Why NMM has multiple growth avenues and an operating surplus



Multiple growth avenues

Navios Maritime Partners (NMM) has multiple ways to grow its fleet size and distributions unlike its other peers—DryShips Inc. (DRYS), Diana Shipping Inc. (DSX), Safe Bulkers Inc. (SB), and Navios Maritime Holdings (NM). Since its initial public offering (or IPO) in May 2007, the company grew its distribution by 26.4%. Its fleet capacity grew by over 400%. NMM’s sponsors provided support through various dropdowns.

NMM distribution

Also, the company can exercise purchase options that it had on its chartering vessels. Recently, the company has been very active in the sales and purchase market. It will continue to use this market to improve its fleet as opportunities arise.
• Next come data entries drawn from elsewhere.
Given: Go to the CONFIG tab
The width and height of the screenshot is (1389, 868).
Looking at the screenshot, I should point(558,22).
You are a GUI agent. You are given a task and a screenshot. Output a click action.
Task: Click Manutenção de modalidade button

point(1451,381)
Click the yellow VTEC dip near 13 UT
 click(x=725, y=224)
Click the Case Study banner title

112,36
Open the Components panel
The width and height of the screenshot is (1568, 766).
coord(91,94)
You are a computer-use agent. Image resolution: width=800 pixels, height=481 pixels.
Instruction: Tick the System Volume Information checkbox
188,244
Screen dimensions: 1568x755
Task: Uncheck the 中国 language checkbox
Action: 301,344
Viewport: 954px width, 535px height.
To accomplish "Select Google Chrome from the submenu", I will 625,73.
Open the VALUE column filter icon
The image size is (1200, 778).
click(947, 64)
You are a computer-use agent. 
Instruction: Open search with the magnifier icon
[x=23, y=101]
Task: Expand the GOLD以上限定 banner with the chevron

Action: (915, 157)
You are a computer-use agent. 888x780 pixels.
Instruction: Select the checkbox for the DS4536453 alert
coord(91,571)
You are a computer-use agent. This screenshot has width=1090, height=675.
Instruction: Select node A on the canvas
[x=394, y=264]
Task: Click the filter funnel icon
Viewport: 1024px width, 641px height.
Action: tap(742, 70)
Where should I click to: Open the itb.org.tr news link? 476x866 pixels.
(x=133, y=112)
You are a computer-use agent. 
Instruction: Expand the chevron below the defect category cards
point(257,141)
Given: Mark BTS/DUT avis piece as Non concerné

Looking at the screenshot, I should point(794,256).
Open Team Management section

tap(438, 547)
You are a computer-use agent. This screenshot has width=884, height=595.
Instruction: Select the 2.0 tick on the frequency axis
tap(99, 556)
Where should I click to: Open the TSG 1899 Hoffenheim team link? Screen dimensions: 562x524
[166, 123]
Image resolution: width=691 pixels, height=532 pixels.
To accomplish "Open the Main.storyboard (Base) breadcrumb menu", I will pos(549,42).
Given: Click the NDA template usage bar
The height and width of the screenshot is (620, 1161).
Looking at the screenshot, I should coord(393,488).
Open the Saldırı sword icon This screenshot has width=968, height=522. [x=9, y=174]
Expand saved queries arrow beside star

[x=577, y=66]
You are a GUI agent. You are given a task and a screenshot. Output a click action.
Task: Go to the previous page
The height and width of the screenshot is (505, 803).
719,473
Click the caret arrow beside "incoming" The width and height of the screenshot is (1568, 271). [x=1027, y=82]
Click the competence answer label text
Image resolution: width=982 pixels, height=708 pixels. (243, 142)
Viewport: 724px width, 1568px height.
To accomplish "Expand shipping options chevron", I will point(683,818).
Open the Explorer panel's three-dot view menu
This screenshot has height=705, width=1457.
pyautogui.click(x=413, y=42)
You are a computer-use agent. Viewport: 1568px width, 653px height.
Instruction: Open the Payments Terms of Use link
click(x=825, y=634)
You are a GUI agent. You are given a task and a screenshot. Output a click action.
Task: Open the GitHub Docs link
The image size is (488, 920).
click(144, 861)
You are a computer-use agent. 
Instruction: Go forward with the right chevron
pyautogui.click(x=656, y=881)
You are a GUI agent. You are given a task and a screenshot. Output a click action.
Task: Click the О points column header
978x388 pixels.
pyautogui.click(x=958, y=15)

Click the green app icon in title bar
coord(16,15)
NMM has a strong relationship with key participants. It has strong creditworthy counterparties— like Bunge, Cargill, Cosco, Exelon, HMM, Rio Tinto, and Yang Ming—in the dry bulk industry. The company’s charters have an average remaining contract duration of 3.1 years.

Operating surplus

For the third quarter ending on September 30, 2014, Navios Partners generated an operating surplus of $25 million—compared to $28.2 million for the same quarter last year.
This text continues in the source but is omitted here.